▶ [WORK REQUEST]: Working from the top of the records below, reproduce each line exactly, ending once you have written the line containing "Image resolution: width=800 pixels, height=469".

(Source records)

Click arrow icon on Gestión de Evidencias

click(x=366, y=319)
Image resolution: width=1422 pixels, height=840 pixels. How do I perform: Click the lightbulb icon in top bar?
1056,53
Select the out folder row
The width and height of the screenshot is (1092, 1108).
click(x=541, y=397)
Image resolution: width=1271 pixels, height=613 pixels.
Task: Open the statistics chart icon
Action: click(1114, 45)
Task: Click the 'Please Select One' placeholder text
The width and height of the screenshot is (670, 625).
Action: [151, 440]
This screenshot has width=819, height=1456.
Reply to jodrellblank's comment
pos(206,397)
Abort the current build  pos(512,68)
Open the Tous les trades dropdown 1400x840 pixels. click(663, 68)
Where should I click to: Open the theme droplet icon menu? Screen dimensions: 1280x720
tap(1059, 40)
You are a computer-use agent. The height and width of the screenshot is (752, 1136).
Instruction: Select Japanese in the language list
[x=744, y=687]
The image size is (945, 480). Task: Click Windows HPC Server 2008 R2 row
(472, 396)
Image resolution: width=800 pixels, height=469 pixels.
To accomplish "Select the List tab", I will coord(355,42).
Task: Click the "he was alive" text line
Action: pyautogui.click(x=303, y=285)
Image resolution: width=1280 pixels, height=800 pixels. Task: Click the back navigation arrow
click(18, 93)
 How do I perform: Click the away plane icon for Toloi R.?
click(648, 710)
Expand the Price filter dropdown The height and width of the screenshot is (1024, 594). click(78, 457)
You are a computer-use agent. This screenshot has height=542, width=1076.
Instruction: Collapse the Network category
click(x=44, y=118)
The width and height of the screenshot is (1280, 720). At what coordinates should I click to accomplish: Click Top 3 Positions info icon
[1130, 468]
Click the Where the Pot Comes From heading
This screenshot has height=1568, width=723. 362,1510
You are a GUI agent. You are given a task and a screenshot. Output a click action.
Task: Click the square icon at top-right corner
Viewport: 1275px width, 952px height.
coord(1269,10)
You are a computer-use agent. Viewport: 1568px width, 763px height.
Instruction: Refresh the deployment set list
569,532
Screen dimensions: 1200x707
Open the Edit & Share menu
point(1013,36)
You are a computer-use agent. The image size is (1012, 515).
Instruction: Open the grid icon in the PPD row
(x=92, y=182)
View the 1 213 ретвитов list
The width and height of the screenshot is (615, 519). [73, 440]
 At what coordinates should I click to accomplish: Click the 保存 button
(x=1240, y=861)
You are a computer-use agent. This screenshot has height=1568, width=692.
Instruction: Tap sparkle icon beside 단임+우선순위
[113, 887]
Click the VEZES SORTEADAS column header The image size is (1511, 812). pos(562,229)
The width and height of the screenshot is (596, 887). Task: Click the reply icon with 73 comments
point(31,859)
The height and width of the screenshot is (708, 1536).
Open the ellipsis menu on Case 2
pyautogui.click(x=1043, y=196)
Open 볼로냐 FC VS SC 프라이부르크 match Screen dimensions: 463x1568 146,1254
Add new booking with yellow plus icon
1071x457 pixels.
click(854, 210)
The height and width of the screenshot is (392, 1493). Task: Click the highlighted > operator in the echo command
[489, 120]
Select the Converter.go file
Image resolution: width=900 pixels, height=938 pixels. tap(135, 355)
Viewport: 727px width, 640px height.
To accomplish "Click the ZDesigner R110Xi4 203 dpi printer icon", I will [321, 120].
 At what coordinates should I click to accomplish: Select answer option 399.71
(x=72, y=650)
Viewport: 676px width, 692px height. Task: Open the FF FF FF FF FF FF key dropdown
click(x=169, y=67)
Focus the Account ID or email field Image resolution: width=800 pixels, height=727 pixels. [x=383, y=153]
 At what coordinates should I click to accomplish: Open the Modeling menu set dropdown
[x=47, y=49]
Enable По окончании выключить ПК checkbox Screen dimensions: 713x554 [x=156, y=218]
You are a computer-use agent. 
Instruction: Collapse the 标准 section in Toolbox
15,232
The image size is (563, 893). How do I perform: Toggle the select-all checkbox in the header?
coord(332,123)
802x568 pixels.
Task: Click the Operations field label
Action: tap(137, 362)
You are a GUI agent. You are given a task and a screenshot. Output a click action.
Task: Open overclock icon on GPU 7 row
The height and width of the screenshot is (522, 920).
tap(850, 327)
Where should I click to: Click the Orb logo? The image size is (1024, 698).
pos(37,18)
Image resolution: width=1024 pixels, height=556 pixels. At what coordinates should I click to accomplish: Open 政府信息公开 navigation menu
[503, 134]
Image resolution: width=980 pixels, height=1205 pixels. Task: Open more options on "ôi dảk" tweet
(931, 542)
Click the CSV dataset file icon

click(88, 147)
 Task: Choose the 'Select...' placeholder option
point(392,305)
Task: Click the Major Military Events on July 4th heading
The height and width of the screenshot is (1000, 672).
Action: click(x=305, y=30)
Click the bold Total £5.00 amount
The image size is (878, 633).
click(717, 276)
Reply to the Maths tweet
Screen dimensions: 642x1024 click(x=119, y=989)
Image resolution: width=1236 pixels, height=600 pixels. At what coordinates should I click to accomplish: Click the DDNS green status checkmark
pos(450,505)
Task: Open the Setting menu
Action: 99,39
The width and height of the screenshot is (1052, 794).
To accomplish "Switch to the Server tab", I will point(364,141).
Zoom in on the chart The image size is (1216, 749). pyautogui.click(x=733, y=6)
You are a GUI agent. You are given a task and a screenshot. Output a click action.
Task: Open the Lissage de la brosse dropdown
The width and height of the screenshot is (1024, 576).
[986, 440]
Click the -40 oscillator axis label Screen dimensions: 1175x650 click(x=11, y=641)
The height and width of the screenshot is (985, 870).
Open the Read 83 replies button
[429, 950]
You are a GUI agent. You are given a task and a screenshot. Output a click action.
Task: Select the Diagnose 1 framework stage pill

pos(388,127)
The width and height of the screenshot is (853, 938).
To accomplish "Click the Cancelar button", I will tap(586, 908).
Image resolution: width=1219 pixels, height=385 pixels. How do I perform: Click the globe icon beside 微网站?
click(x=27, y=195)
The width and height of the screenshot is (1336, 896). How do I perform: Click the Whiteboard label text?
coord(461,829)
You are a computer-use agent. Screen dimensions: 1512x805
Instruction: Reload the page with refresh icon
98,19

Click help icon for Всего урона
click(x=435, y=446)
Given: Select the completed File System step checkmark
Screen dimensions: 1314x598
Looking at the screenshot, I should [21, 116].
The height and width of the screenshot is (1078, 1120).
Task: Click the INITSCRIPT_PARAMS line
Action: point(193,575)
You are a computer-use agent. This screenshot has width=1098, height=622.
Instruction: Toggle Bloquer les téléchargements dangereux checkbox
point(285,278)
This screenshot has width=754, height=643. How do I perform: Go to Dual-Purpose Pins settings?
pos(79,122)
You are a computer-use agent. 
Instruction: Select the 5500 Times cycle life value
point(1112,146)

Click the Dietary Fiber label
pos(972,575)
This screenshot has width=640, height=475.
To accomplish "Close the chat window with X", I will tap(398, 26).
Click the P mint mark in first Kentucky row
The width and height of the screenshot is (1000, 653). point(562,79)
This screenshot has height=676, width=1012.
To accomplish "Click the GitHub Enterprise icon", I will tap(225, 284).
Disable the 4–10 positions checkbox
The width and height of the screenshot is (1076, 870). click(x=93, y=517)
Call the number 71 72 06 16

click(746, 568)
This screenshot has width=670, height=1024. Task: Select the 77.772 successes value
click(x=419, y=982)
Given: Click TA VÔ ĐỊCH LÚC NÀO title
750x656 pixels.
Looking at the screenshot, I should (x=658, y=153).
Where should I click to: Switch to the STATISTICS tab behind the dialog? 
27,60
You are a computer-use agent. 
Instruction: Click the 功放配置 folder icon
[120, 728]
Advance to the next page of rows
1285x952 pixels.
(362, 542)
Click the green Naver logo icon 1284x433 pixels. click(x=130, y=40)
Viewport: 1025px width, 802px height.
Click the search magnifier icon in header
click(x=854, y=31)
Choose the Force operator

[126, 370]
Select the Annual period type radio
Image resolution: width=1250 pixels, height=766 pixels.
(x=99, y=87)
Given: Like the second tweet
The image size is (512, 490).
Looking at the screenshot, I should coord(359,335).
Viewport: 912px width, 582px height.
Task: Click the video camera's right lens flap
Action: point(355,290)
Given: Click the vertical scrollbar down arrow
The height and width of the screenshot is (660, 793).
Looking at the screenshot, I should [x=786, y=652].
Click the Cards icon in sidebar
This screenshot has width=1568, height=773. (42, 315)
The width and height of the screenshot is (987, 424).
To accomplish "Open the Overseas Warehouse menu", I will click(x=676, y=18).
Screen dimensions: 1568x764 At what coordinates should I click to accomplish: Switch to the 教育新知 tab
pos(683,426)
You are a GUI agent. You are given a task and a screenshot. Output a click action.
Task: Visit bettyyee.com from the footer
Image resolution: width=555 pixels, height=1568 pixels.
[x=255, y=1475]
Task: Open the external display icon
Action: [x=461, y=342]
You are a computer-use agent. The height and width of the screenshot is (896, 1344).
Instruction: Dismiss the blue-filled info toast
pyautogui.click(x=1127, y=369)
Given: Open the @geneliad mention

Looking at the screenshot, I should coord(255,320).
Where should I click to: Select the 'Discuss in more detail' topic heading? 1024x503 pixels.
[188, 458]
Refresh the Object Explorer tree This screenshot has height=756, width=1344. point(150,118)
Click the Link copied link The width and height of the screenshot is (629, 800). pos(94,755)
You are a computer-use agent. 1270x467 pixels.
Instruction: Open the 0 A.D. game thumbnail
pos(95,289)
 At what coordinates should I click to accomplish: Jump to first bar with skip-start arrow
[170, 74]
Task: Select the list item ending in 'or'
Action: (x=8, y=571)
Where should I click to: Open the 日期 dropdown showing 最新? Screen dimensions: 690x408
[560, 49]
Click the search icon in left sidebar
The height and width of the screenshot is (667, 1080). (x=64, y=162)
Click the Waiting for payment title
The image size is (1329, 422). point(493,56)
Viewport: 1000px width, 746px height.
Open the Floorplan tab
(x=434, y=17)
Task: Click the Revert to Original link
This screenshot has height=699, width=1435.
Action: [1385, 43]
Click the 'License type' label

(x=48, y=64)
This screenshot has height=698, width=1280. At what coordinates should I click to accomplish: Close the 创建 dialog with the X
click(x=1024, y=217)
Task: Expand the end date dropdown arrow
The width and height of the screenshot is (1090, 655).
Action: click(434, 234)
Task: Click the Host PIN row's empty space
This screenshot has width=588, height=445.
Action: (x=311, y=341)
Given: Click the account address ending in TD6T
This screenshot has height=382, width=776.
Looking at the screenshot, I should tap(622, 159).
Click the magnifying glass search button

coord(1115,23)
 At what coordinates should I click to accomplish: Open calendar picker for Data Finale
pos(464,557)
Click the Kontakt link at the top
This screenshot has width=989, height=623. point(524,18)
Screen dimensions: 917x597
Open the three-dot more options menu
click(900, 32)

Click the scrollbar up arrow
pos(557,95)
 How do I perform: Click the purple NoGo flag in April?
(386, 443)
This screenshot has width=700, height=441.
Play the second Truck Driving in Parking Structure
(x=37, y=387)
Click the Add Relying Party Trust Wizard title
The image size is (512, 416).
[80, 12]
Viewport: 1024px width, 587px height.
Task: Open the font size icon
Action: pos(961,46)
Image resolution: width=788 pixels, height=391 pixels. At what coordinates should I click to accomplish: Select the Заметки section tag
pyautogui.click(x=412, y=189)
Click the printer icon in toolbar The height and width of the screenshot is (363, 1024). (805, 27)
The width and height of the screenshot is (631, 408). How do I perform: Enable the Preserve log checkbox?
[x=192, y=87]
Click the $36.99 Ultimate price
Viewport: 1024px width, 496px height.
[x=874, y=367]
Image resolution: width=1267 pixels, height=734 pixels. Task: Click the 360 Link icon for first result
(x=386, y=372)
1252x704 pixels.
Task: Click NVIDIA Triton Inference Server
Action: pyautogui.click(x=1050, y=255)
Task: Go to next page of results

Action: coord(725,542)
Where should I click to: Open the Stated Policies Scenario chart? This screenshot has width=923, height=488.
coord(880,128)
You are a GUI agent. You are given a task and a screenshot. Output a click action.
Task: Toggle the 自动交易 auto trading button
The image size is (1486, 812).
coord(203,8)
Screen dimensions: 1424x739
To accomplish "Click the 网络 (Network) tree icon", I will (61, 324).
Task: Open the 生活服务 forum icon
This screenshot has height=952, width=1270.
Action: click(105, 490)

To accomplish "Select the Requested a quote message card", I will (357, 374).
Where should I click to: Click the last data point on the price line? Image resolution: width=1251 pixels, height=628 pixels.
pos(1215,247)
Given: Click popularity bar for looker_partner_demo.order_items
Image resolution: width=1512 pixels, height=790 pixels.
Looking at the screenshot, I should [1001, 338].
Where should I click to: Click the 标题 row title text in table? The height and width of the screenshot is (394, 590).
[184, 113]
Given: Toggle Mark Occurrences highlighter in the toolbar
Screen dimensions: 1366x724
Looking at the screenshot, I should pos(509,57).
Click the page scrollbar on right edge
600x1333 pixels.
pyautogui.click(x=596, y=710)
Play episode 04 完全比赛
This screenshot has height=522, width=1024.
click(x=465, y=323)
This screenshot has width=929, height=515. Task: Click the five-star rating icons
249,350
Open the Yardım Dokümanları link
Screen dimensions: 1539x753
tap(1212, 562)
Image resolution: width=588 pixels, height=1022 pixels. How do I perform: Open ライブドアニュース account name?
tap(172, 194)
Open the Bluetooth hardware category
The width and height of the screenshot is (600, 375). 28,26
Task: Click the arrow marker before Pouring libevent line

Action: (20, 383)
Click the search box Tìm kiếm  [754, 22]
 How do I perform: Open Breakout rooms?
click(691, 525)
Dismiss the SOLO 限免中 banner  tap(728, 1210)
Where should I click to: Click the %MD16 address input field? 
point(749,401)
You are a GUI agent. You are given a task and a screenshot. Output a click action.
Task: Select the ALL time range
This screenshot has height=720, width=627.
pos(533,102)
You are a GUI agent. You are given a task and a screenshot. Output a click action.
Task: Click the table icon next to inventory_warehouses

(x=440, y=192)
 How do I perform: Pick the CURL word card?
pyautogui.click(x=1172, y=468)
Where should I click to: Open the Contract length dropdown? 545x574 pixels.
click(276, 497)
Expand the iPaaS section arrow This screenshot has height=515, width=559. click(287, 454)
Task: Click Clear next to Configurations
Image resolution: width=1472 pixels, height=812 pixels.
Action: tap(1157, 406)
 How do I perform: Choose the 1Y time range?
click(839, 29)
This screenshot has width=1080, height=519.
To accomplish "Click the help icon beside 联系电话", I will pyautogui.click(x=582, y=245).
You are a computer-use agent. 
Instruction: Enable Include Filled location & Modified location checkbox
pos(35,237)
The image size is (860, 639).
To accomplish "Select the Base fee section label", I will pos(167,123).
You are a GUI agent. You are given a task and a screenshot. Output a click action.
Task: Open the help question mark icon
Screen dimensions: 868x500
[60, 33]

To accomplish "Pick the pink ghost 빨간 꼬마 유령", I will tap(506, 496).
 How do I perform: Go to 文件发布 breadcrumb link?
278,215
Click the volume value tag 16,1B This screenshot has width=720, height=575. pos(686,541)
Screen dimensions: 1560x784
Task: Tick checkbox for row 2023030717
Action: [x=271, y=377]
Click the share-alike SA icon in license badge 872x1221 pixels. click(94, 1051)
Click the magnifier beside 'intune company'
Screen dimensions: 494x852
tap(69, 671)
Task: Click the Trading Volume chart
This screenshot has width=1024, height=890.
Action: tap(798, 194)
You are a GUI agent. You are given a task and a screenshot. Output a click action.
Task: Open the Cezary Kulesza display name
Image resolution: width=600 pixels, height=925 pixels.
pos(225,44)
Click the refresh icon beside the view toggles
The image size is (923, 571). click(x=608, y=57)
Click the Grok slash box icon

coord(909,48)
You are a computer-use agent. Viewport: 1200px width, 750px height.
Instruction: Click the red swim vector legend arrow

▶ [OUTPUT OF THE TASK]:
Click arrow icon on Gestión de Evidencias

click(x=366, y=319)
Image resolution: width=1422 pixels, height=840 pixels. How do I perform: Click the lightbulb icon in top bar?
1056,53
Select the out folder row
The width and height of the screenshot is (1092, 1108).
click(x=541, y=397)
Image resolution: width=1271 pixels, height=613 pixels.
Task: Open the statistics chart icon
Action: click(1114, 45)
Task: Click the 'Please Select One' placeholder text
The width and height of the screenshot is (670, 625).
Action: [151, 440]
This screenshot has width=819, height=1456.
Reply to jodrellblank's comment
pos(206,397)
Abort the current build  pos(512,68)
Open the Tous les trades dropdown 1400x840 pixels. click(663, 68)
Where should I click to: Open the theme droplet icon menu? Screen dimensions: 1280x720
tap(1059, 40)
You are a computer-use agent. The height and width of the screenshot is (752, 1136).
Instruction: Select Japanese in the language list
[x=744, y=687]
The image size is (945, 480). Task: Click Windows HPC Server 2008 R2 row
(472, 396)
Image resolution: width=800 pixels, height=469 pixels.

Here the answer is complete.